Zadania
A - W jakim wieku zmarł Yoichizaemon według tekstu o Suio Ryu?
B - Zmień w tekście o Suio Ryu fragment zaczynający się od „W żadnych zapisach” i kończący na „istnienia jej założyciela.”, podając go ponownie ze słowem „historia” w miejsce „opowieść”.
C - Napisz dalszy ciąg tekstu o Suio Ryu od miejsca, w którym się urywa.

Fragment tekstu
--- --- ---

Nasza szermierka pochodzi od górskich ascetów. Sedno naszej tradycji, oraz osiągnięcie pozycji, której nie da się zagrozić, leży w ścięciu naszych przeciwników podczas gdy miecz wciąż spoczywa w pochwie, w tłamszeniu poczynań przeciwników i osiąganiu zwycięstwa bez dobycia miecza. Będąc w walce, oddziel się od wszelkich myśli o zwycięstwie lub porażce, uczyń umysł czystym, uwolnij go z okowów i osiągnij jedność z bogami.”

Yoichizaemon wykorzystywał swe przestronne dojo do nauczania nie tylko technik walki, ale również wszechświata, poprzez Mandalę Nieba i Ziemi, która zawieszona była na ścianie. W wieku 67 lat zaprzestał on czynnego nauczania, przekazując tę odpowiedzialność swemu synowi i następcy, Youhachiro. Po kolejnych dwudziestu latach życia zmarł, w spokoju, w wieku 87 lat.

Bardzo mało jest literatury o Suio Ryu, zachowała się jednak jedna historia, którą często powtarza się mówiąc o założycielu. W książce „Gekiken Sodan”, wydanej w 1843 roku, znajduje się taka oto wzmianka.

„Szermierz Mima przybył ze wschodnich prowincji do Tsuyama w Misa no Kuni i zebrał tam uczniów, by uczyć ich iai. W tym okresie inny nauczyciel, imieniem Asada Kurobei, nauczał już w tej okolicy i dość szybko umówiono pomiędzy nimi pojedynek. Jeden z uczniów Asady spytał go, „jak pokonasz iai Mima?” Asada odrzekł, że by pokonać adepta iai należy go zaatakować i nie pozwolić mu dobyć broni. Słysząc te słowa, Kagenobu zrozumiał skalę umiejętności Asady i bezsens walki z nim, po czym wycofał się z okolic Tsuyama”.

W żadnych zapisach Suio Ryu, włączając w to te z okresu wędrówek Yoichizaemona, nie ma wzmianki o jego pobycie w Tsuyama, ani o zaplanowanym pojedynku z Asadą. Przyznaje się jednak, że słowa Asady trafiają w sedno iai i opowieść ta często jest cytowana przez członków tradycji jako dowód istnienia jej założyciela.

--- --- ---

Zbiór rekordów
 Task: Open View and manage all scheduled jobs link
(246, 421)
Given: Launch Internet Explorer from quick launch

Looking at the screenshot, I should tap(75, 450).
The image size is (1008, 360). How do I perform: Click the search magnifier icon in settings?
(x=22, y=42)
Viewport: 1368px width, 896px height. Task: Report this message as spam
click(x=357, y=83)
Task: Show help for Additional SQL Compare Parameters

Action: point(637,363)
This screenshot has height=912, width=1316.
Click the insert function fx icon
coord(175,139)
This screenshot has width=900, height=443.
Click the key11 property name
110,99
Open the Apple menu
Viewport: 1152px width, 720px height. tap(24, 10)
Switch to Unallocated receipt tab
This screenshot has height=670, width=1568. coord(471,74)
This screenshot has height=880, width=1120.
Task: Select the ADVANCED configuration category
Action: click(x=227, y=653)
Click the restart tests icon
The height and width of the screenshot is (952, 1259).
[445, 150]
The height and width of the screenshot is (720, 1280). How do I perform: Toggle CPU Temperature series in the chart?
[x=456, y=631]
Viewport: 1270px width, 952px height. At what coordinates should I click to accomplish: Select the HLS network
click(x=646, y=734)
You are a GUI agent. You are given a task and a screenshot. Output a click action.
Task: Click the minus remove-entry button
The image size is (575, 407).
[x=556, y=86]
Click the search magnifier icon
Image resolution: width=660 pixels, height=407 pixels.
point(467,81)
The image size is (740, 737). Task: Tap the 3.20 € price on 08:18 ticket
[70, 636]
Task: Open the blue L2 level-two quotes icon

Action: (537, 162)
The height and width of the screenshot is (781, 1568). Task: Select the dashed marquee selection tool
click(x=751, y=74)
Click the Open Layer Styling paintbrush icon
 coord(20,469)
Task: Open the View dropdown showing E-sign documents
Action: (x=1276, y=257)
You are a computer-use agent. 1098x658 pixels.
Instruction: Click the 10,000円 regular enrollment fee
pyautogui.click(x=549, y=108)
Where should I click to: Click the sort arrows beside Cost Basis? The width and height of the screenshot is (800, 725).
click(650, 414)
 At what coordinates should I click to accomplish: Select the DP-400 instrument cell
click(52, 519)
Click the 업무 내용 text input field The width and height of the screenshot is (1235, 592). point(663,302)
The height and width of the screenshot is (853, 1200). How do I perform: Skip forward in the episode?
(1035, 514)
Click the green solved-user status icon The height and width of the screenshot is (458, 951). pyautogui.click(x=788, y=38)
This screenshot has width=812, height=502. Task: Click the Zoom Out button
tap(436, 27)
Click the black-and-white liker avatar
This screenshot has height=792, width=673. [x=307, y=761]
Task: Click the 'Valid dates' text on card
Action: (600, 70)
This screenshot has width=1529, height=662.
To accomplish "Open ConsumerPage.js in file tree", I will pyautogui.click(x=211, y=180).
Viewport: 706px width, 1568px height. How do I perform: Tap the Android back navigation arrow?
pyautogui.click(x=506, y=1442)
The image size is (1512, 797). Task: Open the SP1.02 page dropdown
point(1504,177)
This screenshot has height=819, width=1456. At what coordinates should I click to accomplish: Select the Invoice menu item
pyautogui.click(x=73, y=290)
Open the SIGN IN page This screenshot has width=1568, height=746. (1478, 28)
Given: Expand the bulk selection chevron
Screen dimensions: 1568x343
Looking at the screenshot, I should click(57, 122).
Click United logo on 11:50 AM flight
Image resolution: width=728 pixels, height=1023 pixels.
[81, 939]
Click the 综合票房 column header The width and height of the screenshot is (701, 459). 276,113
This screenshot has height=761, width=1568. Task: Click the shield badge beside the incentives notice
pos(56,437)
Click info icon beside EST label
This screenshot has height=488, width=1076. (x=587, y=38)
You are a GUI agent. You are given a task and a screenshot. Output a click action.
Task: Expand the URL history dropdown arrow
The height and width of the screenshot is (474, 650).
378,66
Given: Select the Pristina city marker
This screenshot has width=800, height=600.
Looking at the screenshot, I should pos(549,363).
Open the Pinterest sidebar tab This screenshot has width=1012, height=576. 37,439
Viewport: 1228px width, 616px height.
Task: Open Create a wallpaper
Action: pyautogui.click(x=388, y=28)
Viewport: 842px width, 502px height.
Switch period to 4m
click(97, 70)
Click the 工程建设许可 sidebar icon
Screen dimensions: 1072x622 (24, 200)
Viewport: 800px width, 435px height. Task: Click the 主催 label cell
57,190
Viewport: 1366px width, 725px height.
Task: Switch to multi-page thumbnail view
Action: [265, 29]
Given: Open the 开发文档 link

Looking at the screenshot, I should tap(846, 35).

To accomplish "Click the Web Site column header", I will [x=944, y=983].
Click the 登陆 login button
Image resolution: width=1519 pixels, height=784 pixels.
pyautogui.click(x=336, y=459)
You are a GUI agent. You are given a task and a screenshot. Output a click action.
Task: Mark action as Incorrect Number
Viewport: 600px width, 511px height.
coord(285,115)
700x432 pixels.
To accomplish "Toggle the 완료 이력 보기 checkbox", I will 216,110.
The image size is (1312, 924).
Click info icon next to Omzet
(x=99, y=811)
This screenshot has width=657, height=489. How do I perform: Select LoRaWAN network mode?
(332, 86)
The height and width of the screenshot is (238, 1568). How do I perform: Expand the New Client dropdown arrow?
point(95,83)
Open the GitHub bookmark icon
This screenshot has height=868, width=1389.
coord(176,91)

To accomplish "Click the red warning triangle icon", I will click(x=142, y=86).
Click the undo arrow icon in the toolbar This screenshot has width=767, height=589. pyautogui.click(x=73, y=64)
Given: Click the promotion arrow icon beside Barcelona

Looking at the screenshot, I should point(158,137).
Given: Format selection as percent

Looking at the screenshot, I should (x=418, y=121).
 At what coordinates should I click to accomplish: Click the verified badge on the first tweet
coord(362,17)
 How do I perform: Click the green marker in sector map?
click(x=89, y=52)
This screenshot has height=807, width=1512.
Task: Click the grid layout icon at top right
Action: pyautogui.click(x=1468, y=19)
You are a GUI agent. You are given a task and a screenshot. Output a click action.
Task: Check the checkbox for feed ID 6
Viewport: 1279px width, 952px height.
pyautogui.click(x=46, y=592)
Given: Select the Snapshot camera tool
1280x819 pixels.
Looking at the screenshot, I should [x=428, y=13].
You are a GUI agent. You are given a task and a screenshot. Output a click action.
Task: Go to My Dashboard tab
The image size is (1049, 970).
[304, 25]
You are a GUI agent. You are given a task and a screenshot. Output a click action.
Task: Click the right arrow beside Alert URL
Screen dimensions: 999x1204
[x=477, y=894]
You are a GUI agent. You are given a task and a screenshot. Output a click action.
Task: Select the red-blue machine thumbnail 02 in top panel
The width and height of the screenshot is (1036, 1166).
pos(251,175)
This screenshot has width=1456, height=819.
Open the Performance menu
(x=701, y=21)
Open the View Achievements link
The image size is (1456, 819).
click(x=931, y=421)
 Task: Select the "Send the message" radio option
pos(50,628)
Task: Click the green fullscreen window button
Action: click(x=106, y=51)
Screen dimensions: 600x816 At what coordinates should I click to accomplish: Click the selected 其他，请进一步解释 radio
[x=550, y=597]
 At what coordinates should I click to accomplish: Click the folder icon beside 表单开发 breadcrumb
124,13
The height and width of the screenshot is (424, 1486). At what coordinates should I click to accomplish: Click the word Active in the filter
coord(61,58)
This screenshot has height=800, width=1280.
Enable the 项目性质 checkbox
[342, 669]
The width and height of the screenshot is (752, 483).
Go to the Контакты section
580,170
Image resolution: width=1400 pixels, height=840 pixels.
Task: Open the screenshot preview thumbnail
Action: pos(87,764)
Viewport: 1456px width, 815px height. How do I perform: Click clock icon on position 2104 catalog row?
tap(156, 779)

--- --- ---

Odpowiedzi
A - Zmarł w wieku 87 lat.

B -
W żadnych zapisach Suio Ryu, włączając w to te z okresu wędrówek Yoichizaemona, nie ma wzmianki o jego pobycie w Tsuyama, ani o zaplanowanym pojedynku z Asadą. Przyznaje się jednak, że słowa Asady trafiają w sedno iai i historia ta często jest cytowana przez członków tradycji jako dowód istnienia jej założyciela.

C -
Następca Yoichizaemona, jego syn Yohachiro Kagenaga, dodał do tradycji kolejne 10 technik, które po dziś dzień odpowiadają Shoden, pierwszemu poziomowi zaawansowania technik. Są to dwa zestawy: 5 Yo, agresywne/pozytywne techniki, i 5 In, pasywne/obronne techniki. Yohachiro uważał, że techniki stworzone przez jego ojca były zbyt zaawansowane, by zrozumieli je początkujący, i dodał te dziesięć technik, by ci mniej obeznani ze sztuką władania mieczem mogli rozwinąć podstawowe umiejętności przed przystąpieniem do treningu bardziej zaawansowanych technik, leżących w centrum programu szkoły.

Przekaz tradycji przez następne pokolenia owiany jest tajemnicą, aż do czasów dziewiątego Soke, Shinzaemona Kagenori. Shinzaemon był uczniem zarówno ósmego Soke Suio Ryu, Yoshino Yaichiro Sadatoshiego, jak również Yoshida Shigesaemona Sadatoshiego, który sam był zaawansowanym adeptem Masaki Taro Dayu Toshimitsu, założyciela systemu walki manrikigusari (obciążonego z obu stron łańcucha), zwanego Masaki Ryu.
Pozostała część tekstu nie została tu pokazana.